» Your task:
With the material below, print exactly the lines between the line holding "スタッフ (106, 191)" and the line holding "Sport (834, 1574)", inclusive. Add nothing else.

» Provided data:

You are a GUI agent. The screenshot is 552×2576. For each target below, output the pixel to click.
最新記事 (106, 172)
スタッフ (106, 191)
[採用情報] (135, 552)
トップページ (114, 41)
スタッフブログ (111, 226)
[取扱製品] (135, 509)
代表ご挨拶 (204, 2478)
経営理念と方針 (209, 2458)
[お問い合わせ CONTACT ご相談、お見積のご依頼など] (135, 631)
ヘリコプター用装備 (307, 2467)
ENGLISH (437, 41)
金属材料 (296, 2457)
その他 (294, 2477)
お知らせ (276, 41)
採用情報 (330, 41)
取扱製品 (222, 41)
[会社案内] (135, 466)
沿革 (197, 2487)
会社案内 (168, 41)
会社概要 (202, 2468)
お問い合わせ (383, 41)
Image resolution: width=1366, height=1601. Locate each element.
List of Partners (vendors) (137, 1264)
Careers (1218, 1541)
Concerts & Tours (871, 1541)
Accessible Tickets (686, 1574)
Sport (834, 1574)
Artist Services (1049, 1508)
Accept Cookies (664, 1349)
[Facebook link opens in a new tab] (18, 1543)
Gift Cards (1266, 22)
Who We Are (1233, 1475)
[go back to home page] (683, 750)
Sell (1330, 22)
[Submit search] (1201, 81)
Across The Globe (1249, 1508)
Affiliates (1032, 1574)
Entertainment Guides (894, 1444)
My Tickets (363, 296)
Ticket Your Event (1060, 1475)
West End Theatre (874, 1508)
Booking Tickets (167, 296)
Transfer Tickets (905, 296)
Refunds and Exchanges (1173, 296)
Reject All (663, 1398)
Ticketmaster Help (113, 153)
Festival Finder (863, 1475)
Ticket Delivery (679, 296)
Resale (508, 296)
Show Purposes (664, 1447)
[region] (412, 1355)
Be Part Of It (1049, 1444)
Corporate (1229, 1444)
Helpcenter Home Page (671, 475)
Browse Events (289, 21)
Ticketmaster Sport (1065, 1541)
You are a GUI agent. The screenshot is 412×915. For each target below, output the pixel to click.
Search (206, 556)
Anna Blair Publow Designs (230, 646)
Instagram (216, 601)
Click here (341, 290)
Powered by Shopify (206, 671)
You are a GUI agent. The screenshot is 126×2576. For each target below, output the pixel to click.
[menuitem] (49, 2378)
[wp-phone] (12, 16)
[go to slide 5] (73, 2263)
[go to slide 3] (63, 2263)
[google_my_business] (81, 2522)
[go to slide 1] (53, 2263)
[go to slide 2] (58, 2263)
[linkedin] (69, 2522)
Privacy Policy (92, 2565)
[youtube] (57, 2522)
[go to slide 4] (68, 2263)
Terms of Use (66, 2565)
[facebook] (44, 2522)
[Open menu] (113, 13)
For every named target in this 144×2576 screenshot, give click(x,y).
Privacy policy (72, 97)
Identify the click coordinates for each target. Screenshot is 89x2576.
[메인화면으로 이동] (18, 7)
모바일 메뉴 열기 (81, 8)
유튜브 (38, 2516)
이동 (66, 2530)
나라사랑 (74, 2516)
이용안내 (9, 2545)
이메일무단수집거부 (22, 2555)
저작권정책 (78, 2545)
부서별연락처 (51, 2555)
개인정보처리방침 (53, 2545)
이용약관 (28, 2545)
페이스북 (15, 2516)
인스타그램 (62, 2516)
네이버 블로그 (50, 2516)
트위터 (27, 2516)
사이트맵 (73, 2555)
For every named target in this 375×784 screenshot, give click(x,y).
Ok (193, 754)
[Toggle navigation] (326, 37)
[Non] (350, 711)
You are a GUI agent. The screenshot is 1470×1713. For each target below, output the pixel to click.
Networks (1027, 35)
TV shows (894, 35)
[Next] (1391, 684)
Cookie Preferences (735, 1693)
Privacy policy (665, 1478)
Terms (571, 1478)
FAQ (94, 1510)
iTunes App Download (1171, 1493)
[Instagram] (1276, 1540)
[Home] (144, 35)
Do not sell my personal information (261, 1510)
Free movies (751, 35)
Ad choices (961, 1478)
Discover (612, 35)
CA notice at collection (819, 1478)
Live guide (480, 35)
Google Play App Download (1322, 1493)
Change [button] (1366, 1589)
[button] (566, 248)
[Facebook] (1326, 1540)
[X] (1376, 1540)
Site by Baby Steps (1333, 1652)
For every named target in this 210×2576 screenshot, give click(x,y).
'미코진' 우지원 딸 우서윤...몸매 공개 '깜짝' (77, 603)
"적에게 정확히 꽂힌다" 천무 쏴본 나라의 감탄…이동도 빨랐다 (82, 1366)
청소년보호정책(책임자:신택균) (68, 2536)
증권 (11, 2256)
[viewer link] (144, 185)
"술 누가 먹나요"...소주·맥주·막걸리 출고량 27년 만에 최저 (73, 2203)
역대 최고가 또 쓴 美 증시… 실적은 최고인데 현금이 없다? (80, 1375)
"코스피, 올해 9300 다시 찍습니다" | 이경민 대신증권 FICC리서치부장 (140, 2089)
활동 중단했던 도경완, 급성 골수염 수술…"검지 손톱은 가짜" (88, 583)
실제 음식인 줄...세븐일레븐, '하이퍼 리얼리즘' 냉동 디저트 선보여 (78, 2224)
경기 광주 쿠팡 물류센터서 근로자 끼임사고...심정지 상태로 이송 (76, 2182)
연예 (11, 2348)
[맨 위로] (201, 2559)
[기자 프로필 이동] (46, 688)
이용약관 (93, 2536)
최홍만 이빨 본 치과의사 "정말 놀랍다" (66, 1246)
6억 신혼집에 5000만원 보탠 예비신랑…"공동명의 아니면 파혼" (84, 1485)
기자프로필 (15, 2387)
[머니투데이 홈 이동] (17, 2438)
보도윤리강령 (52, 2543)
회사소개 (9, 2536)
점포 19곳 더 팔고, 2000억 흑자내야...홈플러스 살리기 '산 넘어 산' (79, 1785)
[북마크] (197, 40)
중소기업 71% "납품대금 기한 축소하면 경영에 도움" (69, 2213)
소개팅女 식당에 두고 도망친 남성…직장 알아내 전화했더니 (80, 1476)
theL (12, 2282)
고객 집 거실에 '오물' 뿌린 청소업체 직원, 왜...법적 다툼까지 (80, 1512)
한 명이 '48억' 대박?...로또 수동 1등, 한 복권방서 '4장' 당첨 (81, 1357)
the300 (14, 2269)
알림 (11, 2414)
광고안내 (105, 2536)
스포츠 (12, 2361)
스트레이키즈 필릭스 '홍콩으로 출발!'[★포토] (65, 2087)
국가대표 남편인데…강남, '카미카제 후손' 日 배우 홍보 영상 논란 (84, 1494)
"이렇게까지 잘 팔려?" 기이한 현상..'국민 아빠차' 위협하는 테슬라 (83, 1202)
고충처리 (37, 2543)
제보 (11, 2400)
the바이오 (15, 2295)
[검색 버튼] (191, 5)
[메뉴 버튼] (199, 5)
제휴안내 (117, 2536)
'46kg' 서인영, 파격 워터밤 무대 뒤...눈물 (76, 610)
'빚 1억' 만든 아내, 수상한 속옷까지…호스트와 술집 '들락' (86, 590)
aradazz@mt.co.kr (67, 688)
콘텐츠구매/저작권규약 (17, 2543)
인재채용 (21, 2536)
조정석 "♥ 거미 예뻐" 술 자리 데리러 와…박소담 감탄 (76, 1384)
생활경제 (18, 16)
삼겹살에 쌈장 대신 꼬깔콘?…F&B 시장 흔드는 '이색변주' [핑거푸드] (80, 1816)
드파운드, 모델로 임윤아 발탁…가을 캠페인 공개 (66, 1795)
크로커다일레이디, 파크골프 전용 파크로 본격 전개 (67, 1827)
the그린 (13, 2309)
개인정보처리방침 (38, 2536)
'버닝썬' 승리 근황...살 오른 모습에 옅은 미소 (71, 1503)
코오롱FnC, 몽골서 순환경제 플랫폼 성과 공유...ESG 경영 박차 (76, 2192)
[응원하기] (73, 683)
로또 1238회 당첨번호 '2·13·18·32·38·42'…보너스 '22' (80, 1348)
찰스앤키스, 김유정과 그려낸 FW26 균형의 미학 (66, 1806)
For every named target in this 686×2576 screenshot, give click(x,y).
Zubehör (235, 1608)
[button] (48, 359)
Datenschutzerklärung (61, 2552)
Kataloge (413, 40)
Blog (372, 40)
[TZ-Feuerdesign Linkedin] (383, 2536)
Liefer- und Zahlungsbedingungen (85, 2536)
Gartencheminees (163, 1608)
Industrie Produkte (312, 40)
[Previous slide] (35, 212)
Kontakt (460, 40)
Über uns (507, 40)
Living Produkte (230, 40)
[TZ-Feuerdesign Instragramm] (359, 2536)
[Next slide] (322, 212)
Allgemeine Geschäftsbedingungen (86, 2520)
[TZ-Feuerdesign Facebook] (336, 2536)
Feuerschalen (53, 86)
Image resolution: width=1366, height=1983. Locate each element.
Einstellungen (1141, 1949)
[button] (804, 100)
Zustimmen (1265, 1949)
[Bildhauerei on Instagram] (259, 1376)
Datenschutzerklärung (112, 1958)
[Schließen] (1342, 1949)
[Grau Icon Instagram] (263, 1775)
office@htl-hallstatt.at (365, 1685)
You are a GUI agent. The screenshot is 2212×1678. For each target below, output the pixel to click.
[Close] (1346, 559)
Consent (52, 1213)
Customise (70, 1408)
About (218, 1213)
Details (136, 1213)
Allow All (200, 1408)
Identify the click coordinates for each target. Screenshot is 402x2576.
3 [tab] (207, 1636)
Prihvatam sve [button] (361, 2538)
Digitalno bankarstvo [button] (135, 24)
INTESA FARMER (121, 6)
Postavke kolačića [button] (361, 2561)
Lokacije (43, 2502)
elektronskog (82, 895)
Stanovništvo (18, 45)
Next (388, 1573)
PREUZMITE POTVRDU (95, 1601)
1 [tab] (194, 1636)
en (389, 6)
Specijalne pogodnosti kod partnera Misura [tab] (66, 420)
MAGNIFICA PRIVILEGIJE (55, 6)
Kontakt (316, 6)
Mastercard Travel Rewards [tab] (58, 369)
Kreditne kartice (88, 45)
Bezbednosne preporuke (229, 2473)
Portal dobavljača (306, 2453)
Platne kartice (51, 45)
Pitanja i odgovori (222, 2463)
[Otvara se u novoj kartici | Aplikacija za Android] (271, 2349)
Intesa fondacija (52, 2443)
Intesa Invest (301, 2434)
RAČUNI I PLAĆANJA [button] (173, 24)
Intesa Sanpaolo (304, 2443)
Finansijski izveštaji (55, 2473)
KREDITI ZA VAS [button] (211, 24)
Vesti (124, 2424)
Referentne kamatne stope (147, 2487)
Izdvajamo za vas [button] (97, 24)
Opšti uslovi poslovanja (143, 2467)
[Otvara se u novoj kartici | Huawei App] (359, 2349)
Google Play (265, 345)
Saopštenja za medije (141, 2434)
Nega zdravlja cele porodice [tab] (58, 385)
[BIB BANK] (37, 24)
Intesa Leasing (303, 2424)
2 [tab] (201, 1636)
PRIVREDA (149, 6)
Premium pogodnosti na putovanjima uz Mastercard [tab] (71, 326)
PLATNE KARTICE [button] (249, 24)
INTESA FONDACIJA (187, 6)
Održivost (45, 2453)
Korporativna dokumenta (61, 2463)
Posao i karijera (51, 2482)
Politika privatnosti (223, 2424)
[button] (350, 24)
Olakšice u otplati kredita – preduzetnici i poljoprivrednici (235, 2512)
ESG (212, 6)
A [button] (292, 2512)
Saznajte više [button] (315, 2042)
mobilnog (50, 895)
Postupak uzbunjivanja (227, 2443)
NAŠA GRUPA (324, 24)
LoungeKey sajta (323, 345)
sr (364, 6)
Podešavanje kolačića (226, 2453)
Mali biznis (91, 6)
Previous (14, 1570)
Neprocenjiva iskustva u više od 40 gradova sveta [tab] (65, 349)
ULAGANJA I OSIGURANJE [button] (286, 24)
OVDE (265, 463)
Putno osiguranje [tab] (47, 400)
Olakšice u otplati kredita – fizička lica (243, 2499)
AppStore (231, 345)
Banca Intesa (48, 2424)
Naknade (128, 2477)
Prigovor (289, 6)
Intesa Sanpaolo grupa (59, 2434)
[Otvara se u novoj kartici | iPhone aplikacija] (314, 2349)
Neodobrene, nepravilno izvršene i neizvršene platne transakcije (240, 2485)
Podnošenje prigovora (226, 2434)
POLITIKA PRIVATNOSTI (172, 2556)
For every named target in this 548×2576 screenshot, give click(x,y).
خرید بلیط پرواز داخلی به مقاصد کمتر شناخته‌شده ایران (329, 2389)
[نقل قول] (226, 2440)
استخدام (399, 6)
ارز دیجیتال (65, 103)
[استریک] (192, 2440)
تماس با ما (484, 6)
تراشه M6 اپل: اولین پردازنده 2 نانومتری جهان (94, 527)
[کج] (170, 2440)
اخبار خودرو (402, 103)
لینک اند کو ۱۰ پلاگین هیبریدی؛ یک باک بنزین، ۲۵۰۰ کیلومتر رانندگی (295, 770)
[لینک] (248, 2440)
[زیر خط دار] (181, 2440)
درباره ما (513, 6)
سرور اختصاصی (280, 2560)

» Task solution:
スタッフ (106, 191)
[採用情報] (135, 552)
トップページ (114, 41)
スタッフブログ (111, 226)
[取扱製品] (135, 509)
代表ご挨拶 (204, 2478)
経営理念と方針 (209, 2458)
[お問い合わせ CONTACT ご相談、お見積のご依頼など] (135, 631)
ヘリコプター用装備 (307, 2467)
ENGLISH (437, 41)
金属材料 (296, 2457)
その他 (294, 2477)
お知らせ (276, 41)
採用情報 (330, 41)
取扱製品 (222, 41)
[会社案内] (135, 466)
沿革 (197, 2487)
会社案内 (168, 41)
会社概要 (202, 2468)
お問い合わせ (383, 41)
Image resolution: width=1366, height=1601. Locate each element.
List of Partners (vendors) (137, 1264)
Careers (1218, 1541)
Concerts & Tours (871, 1541)
Accessible Tickets (686, 1574)
Sport (834, 1574)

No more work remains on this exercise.